4. Como conseguir Redução de Carência no MEI (Compra de Carência)
Se você não tem 30 vidas, mas já possui um plano de saúde pessoa física ou de outra empresa e quer migrar para o seu MEI, você pode usar o benefício mercadológico da "Compra de Carências" ou "Redução de Carências".
Para atrair clientes, as operadoras oferecem tabelas de redução drásticas. Como funciona na prática:
- Você deve estar ativo no plano atual há pelo menos 6 ou 12 meses (dependendo da operadora).
- O seu plano atual deve ser de uma operadora considerada "congênere" (do mesmo nível) pela nova operadora.
- O que reduz: Exames simples e consultas geralmente caem para 24 horas. Exames complexos e cirurgias podem cair de 180 dias para 90 ou 120 dias.

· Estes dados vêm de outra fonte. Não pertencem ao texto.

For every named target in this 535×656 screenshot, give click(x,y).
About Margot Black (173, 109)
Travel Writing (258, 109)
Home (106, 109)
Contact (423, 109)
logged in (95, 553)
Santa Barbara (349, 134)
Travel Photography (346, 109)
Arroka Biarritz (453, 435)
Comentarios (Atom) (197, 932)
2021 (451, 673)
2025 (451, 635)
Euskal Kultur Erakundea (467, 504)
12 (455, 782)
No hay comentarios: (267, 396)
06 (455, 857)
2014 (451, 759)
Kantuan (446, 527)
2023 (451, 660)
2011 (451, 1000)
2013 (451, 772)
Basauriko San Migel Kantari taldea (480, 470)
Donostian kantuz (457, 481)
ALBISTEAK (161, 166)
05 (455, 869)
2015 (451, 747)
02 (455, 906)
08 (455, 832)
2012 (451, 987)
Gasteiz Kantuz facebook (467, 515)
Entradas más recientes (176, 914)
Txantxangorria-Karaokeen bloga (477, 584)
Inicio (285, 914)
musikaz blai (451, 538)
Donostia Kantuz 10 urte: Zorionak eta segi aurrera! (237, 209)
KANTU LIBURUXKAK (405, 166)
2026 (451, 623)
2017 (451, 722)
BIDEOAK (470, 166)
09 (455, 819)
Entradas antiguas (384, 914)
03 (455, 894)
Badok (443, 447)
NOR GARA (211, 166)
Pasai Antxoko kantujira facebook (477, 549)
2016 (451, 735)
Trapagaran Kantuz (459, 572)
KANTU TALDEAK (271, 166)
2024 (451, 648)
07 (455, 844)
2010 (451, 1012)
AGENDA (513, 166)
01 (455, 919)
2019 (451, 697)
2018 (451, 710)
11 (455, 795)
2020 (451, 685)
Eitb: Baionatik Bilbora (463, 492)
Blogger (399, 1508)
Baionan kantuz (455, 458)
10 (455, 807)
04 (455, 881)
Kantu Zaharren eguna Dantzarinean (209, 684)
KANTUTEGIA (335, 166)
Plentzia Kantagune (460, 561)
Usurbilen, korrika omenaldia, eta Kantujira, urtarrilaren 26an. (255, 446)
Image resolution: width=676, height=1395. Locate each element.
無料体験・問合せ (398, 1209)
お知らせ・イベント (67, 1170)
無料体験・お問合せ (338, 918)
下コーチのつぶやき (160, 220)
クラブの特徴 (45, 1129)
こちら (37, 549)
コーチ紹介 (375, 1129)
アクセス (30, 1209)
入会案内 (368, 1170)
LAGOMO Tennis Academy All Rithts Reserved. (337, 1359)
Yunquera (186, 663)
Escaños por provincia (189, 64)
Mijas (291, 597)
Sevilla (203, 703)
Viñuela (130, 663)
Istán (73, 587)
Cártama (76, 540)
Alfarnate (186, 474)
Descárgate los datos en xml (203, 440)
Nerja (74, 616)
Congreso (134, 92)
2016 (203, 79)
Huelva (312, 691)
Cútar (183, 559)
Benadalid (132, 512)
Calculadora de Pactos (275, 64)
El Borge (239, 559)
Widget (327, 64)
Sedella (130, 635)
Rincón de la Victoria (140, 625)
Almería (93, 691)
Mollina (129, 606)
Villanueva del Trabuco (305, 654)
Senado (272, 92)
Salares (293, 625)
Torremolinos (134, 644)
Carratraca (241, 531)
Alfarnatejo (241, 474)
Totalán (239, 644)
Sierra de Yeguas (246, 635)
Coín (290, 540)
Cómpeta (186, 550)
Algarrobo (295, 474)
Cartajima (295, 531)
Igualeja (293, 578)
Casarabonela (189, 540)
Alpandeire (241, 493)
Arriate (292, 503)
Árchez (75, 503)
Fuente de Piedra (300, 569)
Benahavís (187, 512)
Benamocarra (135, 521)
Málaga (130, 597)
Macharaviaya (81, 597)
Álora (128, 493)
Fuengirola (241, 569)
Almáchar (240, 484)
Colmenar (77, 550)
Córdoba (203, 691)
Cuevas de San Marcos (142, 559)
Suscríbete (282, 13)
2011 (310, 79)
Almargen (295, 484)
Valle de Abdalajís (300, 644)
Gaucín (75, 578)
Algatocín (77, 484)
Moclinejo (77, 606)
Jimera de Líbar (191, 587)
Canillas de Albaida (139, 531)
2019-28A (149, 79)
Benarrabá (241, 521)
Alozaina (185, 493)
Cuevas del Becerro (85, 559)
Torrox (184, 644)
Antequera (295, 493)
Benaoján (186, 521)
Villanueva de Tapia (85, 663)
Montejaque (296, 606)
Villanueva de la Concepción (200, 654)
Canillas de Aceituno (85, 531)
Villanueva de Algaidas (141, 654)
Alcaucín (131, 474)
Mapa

- O que NÃO reduz na compra comercial: Parto (sempre 300 dias) e Doenças Preexistentes (sempre 24 meses).
5. Portabilidade: O segredo para mudar sem carência
Existe uma única forma de um MEI mudar de plano e ter Zero Carência Absoluta (inclusive para parto e doenças preexistentes): através da Portabilidade de Carências da ANS.
Diferente da "compra comercial", a portabilidade é um direito do consumidor, mas exige requisitos engessados:
- Estar no plano atual há pelo menos 2 anos (ou 3 anos, se teve doença preexistente). Para a segunda portabilidade em diante, exige-se 1 ano.
- O plano atual não pode estar cancelado e deve estar com as parcelas rigorosamente em dia.
- O novo plano (destino) deve ser na mesma faixa de preço ou inferior ao plano atual, conforme relatório emitido no site da ANS.
Se o seu perfil se encaixar nas regras da Portabilidade, você migra para o plano empresarial do seu CNPJ e utiliza hospitais, internações e partos no dia seguinte à vigência do novo contrato.